Complexity Analysis

Forward mode automatic differentiation has a simple cost model. It evaluates the original program and, at the same time, evaluates the tangent program. Each primitive operation computes its primal result and its derivative contribution.

For one tangent direction, the runtime is usually within a small constant factor of the original function evaluation.

If the primal computation costs

C_f,

then one forward-mode derivative pass usually costs

O(C_f).

The exact constant depends on the primitive operations, data layout, compiler optimizations, and tangent representation.

Scalar tangent cost

Consider a scalar operation:

z = xy.

The primal operation needs one multiplication.

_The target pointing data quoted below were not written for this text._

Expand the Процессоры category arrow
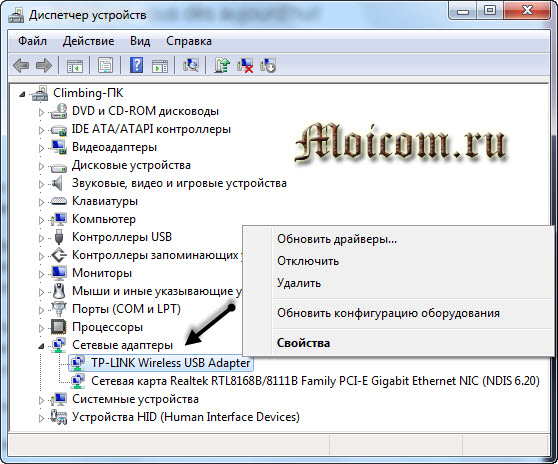Image resolution: width=558 pixels, height=464 pixels. 41,328
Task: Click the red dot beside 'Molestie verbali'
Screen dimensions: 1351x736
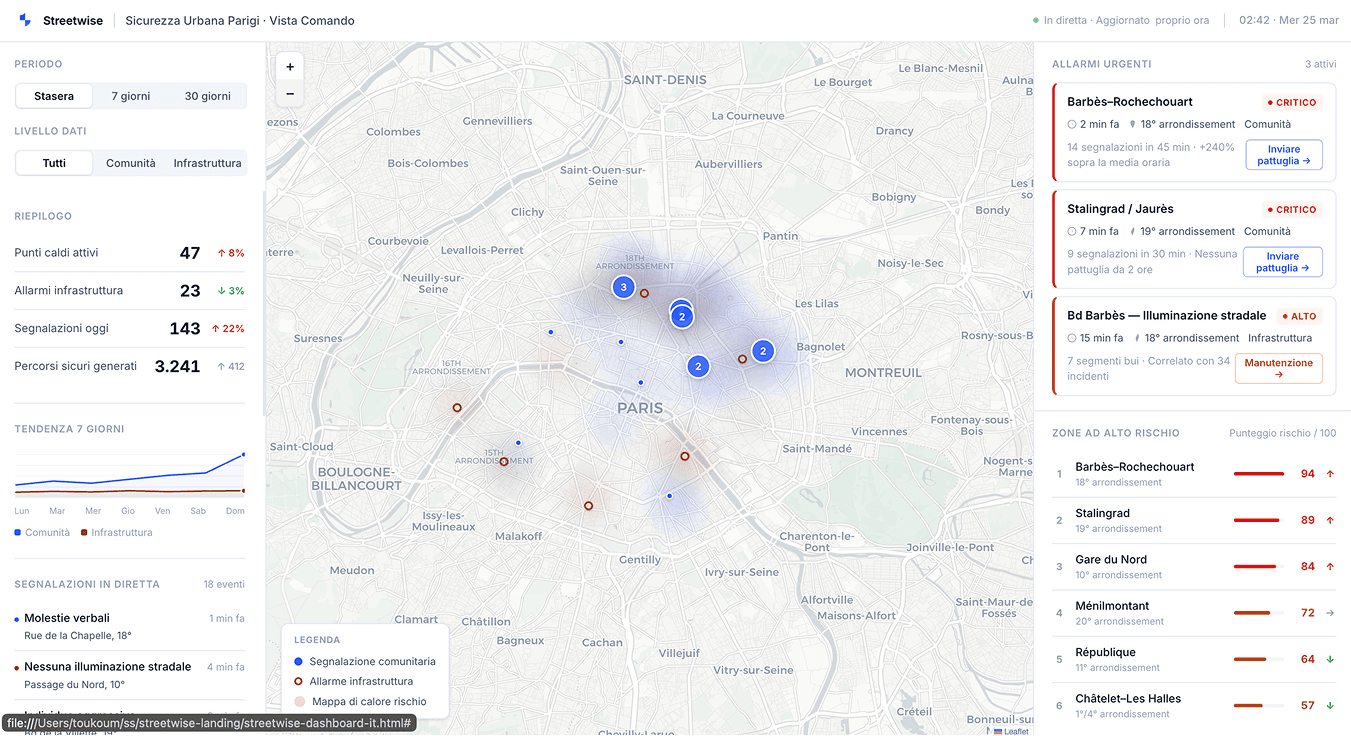Action: [x=14, y=618]
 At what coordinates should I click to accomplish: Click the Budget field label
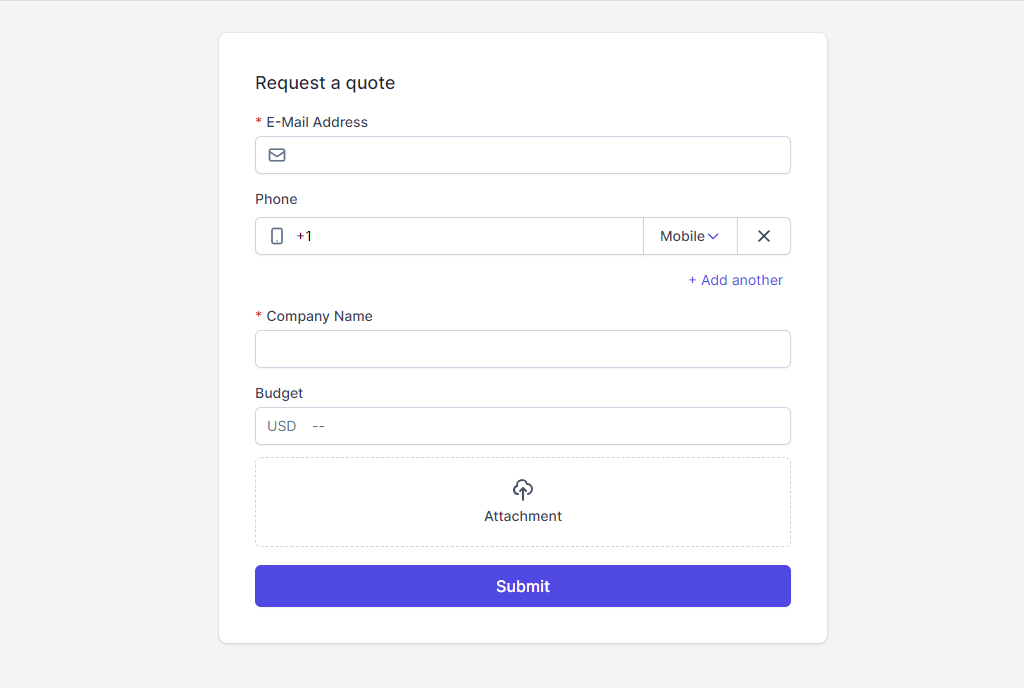pos(279,393)
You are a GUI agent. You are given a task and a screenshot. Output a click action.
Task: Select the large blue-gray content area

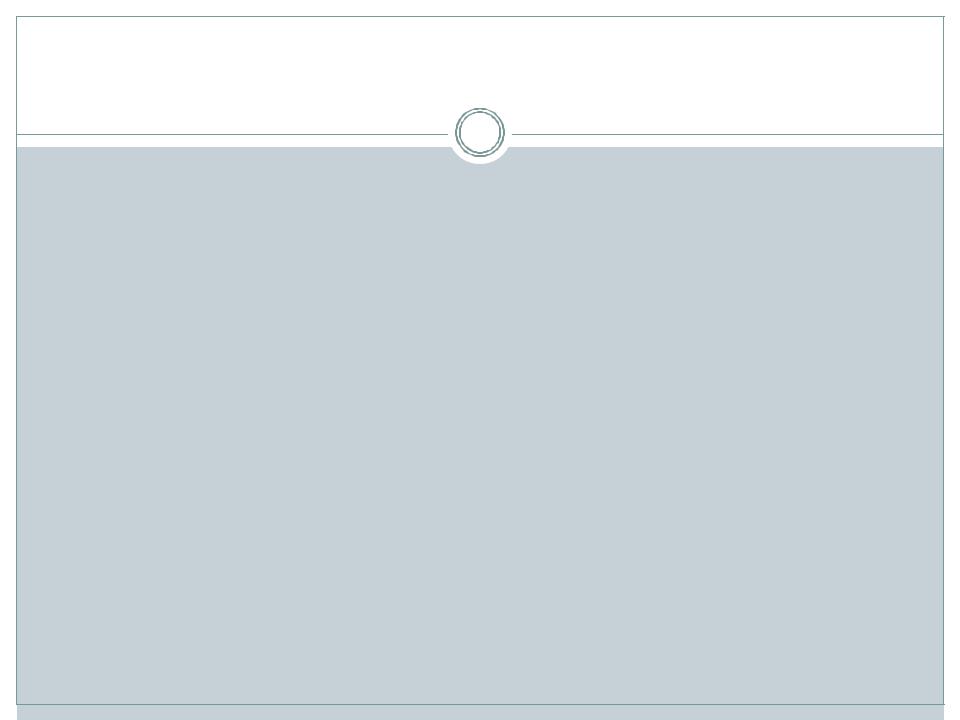(480, 426)
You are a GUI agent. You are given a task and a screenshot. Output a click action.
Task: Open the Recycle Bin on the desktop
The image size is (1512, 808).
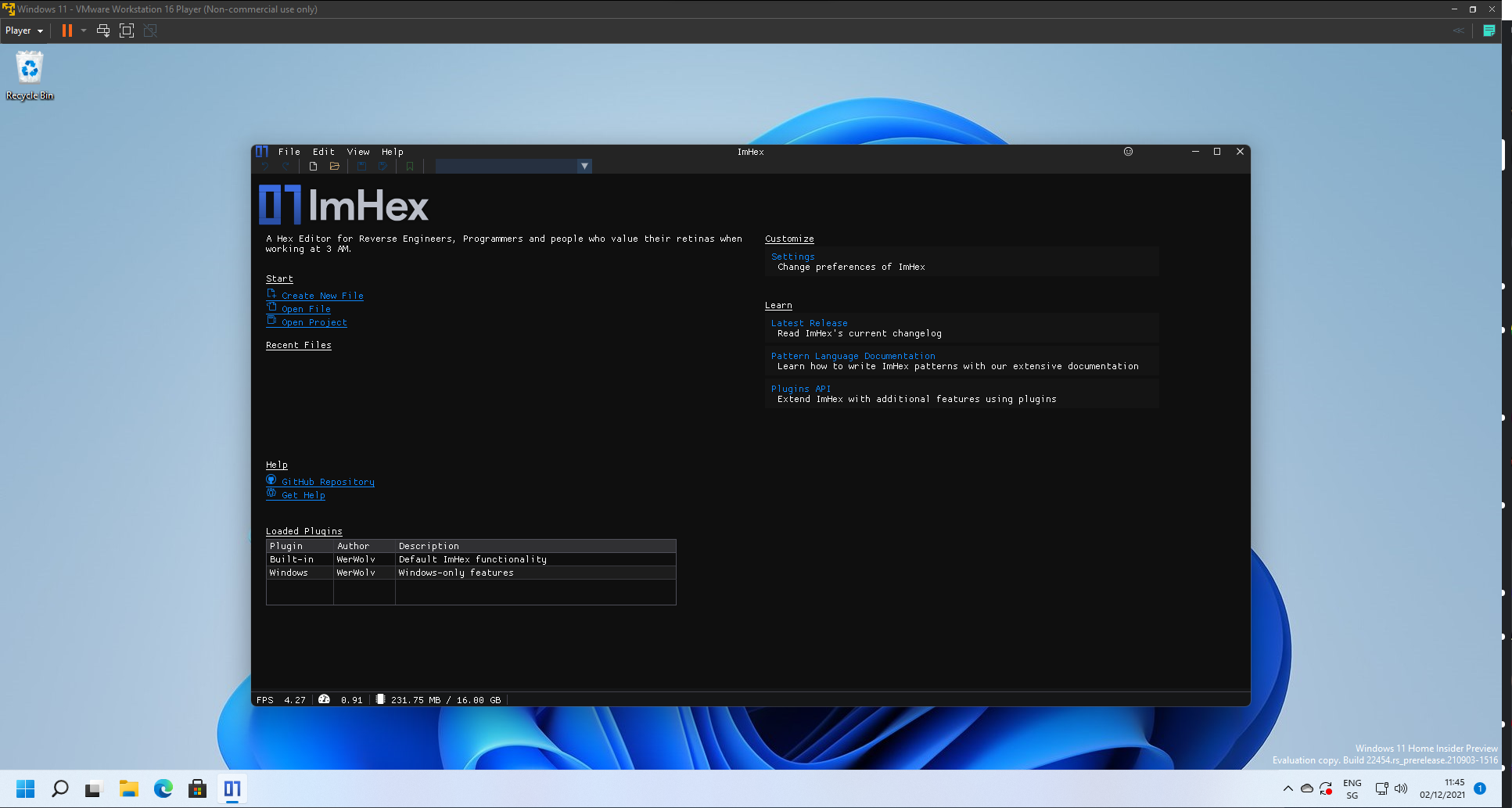29,69
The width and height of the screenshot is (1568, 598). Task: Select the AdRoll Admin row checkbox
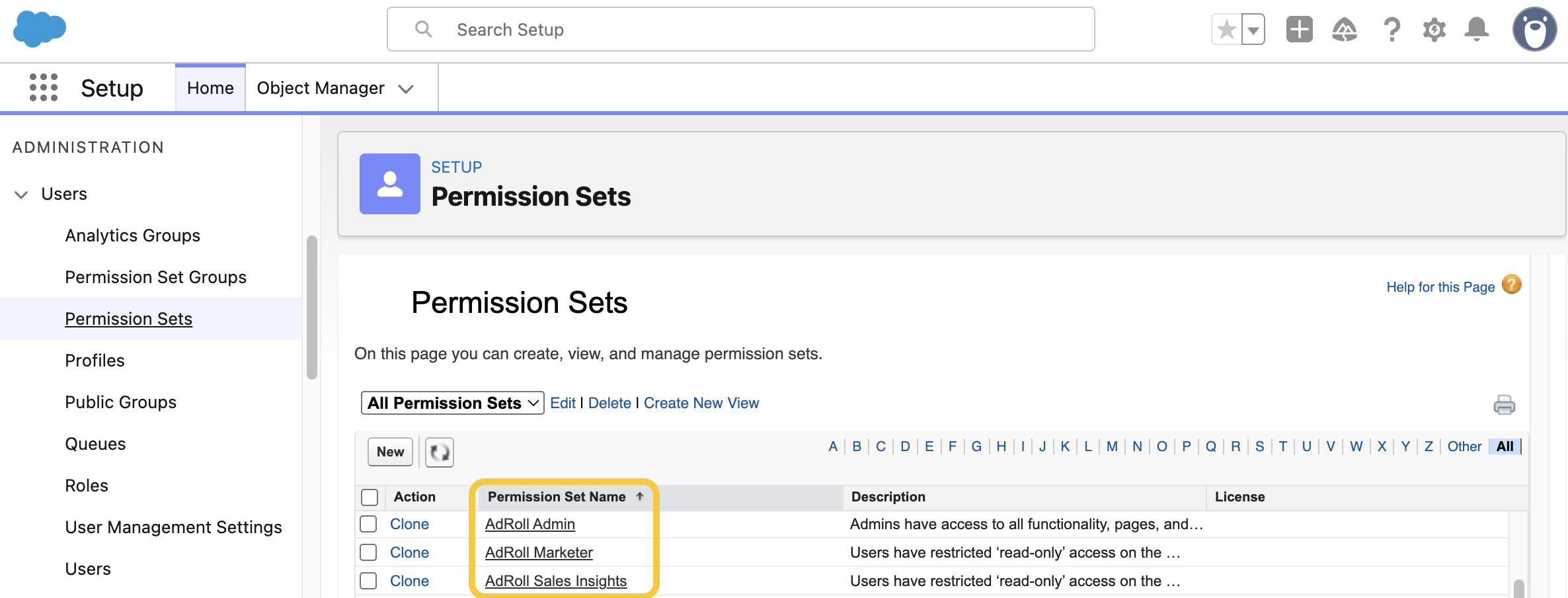coord(368,524)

The tangent rule is

\dot{z} = \dot{x}y + x\dot{y}.

This adds two multiplications and one addition.

So multiplication changes from:

z = x * y

to:

z  = x * y
dz = dx * y + x * dy

The operation count increases, but the asymptotic structure is unchanged. The differentiated program follows the same execution path as the primal program.

For many scalar numerical programs, a forward-mode pass costs roughly two to five times the primal evaluation. This is a practical rule of thumb, not a theorem. Expensive primitives may have lower relative overhead because the derivative can reuse primal work.

For example, in

z = \exp(x),

the primal result

z = \exp(x)

can be reused in the tangent rule:

\dot{z} = z\dot{x}.

The derivative adds only a multiplication after computing the exponential.

Cost for one JVP

For

f : \mathbb{R}^n \to \mathbb{R}^m,

one forward-mode pass computes

J_f(x)v.

The cost is approximately one primal evaluation plus tangent propagation:

C_{\mathrm{jvp}} \approx \alpha C_f,

where $\alpha$ is a small implementation-dependent constant.

The memory cost is also close to the primal memory cost. Each live variable needs its primal value and its tangent value. If both are scalar floating point values, the live numerical storage is roughly doubled.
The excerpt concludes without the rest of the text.